**AIM OF THE EXERCISE:**
Rewrite every line of the records below as a numbered list, skipping blank lines and leaving out the pictures.

**SOURCE RECORDS:**

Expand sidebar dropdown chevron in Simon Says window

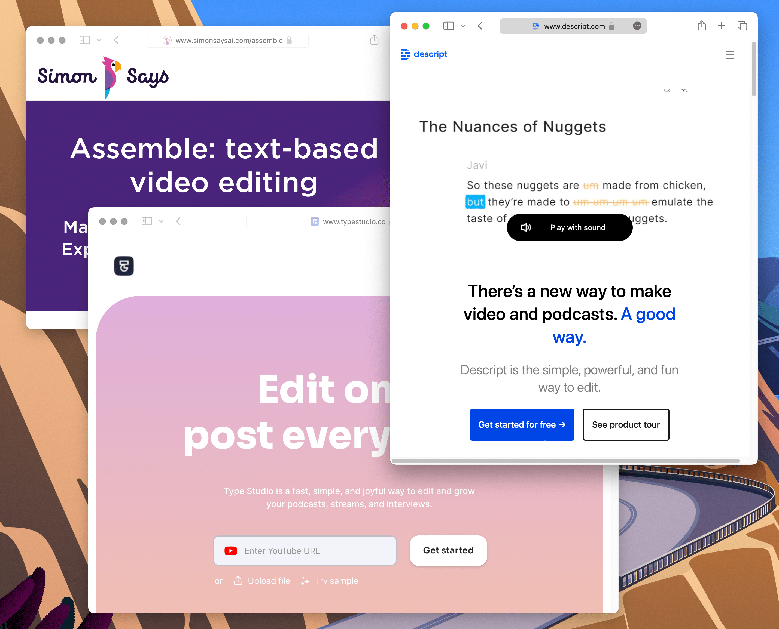(99, 40)
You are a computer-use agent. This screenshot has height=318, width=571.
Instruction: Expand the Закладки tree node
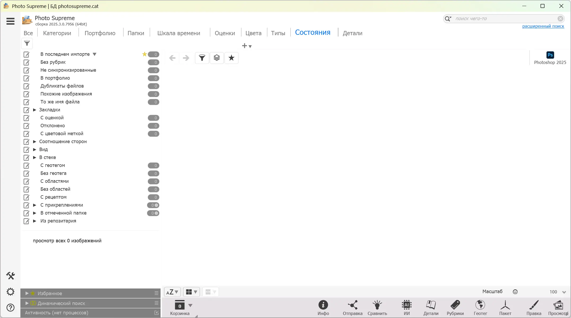coord(34,110)
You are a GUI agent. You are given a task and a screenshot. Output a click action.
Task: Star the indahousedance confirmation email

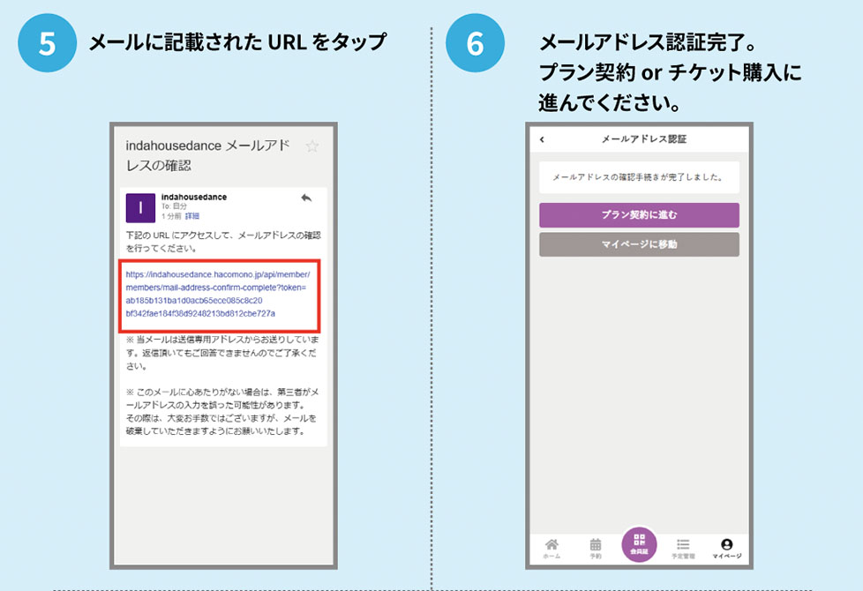tap(311, 146)
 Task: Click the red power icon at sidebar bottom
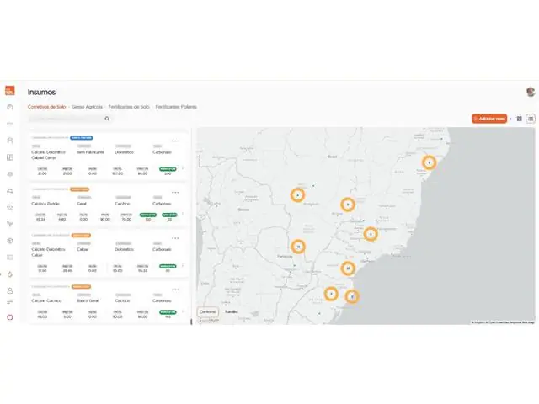pyautogui.click(x=10, y=316)
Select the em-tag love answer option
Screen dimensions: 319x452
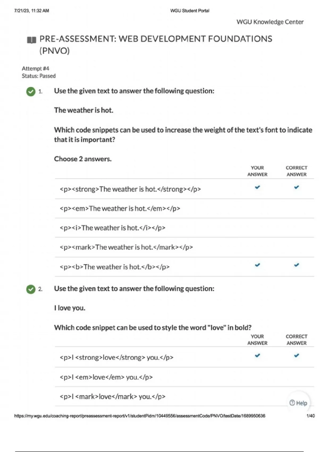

**ANSWER TO THIS PROBLEM:**
1. Expand sidebar dropdown chevron in Simon Says window
2. (99, 40)
3. You are a computer-use agent. This screenshot has height=318, width=571.
4. Instruction: Expand the Закладки tree node
5. coord(34,110)
6. You are a GUI agent. You are given a task and a screenshot. Output a click action.
7. Task: Star the indahousedance confirmation email
8. tap(311, 146)
9.  Task: Click the red power icon at sidebar bottom
10. pyautogui.click(x=10, y=316)
11. Select the em-tag love answer option
12. Screen dimensions: 319x452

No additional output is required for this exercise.